Rewrite the rows from the line with "811x600 pixels." through the end of the rows, replacing "location pin marker" with "map marker" and leaving everything else unchanged.
################
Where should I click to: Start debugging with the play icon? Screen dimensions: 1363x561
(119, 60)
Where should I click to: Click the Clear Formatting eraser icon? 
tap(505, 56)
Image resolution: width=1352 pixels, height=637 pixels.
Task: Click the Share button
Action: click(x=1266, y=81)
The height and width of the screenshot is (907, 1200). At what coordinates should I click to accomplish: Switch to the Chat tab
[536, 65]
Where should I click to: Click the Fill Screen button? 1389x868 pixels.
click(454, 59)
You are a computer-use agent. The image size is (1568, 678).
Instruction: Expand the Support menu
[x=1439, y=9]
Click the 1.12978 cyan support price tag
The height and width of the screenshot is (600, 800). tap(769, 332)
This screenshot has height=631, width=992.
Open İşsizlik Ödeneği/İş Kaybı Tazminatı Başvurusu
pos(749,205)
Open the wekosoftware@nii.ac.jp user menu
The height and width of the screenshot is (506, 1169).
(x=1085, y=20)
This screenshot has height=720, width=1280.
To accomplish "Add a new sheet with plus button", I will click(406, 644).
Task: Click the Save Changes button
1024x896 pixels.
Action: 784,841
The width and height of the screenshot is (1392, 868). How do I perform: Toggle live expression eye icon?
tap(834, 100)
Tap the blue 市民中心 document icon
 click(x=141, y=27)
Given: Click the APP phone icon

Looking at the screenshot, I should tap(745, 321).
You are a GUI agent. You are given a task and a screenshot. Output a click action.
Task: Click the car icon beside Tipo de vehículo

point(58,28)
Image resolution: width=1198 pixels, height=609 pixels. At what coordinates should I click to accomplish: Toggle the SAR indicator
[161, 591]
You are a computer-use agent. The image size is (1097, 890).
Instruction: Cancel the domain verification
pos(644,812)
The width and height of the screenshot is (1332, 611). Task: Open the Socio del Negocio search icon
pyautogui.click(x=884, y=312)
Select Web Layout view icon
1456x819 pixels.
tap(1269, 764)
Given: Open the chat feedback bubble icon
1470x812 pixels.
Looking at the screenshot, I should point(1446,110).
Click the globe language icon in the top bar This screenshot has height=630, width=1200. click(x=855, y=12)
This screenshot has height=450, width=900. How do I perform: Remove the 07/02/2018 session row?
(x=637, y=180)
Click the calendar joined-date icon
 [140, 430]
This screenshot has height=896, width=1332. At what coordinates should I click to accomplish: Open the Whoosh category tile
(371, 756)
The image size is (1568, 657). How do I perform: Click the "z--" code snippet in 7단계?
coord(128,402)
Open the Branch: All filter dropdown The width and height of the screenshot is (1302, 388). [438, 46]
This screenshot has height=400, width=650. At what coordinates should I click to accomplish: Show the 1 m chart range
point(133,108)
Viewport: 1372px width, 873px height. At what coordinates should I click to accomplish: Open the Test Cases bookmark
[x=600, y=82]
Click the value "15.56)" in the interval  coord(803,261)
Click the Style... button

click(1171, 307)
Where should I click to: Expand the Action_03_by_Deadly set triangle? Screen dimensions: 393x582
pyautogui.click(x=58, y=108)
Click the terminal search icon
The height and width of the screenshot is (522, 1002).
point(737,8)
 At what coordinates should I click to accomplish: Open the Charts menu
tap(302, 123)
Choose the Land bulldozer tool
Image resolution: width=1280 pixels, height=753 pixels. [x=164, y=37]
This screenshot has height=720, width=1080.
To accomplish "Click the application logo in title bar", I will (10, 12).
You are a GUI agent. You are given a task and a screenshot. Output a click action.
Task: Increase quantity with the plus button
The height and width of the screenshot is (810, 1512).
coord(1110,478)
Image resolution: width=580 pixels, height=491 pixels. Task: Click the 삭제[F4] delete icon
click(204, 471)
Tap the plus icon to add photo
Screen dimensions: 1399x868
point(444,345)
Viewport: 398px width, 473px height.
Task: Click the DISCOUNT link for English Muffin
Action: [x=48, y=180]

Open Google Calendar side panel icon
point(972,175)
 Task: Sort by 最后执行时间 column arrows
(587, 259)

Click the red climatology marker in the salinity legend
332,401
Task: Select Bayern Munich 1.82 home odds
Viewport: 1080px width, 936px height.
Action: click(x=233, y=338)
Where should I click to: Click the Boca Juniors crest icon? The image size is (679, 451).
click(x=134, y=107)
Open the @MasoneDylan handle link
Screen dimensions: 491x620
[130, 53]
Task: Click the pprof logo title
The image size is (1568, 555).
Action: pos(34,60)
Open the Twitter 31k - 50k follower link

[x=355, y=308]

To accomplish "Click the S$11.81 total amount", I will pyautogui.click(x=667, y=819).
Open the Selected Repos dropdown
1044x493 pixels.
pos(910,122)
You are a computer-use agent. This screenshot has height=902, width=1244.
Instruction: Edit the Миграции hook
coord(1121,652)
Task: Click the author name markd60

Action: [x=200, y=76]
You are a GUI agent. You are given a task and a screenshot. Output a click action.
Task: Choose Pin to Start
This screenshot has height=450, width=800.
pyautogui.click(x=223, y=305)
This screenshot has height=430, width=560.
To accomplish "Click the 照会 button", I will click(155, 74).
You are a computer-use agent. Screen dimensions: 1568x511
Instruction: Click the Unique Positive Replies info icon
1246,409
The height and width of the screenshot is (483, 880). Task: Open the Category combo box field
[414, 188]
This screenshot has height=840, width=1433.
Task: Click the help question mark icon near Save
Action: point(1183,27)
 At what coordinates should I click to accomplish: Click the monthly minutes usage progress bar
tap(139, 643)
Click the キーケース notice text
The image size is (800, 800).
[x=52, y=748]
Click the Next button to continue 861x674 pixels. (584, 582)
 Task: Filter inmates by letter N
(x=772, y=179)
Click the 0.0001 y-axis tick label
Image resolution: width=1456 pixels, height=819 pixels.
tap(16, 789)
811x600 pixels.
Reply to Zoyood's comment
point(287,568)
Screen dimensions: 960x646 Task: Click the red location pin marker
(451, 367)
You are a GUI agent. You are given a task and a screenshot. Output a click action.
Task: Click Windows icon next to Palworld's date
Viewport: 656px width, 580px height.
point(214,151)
################
IN RESPONSE:
811x600 pixels.
Reply to Zoyood's comment
point(287,568)
Screen dimensions: 960x646 Task: Click the red map marker
(451, 367)
You are a GUI agent. You are given a task and a screenshot. Output a click action.
Task: Click Windows icon next to Palworld's date
Viewport: 656px width, 580px height.
point(214,151)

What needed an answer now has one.